What is being asked: Look through the records and copy every line in which "Sort" appears.

Items from a data source:
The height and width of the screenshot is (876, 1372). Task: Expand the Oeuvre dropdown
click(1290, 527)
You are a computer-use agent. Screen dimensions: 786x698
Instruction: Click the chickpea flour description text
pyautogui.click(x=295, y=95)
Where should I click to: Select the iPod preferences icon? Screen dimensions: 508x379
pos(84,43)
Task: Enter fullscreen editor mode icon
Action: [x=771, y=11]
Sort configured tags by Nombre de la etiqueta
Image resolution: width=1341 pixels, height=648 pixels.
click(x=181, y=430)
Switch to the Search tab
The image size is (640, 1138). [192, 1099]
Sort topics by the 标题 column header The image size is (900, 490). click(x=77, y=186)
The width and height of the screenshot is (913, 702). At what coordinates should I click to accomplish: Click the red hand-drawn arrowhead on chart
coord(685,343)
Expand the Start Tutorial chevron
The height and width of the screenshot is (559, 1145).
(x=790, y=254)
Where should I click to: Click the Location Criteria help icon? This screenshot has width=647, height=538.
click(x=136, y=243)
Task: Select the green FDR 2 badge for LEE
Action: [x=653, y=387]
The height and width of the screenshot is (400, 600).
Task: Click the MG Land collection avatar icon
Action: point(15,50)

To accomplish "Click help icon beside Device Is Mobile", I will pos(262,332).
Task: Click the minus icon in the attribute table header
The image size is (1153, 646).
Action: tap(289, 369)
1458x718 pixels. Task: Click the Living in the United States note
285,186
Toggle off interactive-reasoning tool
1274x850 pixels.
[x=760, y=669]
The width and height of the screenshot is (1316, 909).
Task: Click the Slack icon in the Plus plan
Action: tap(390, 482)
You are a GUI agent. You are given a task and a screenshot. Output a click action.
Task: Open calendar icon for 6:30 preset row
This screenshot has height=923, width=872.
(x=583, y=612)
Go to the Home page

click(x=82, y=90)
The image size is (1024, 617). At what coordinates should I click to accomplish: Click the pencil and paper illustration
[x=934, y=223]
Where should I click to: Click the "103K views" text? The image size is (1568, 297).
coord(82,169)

Exercise solution:
Sort configured tags by Nombre de la etiqueta
Sort topics by the 标题 column header The image size is (900, 490). click(x=77, y=186)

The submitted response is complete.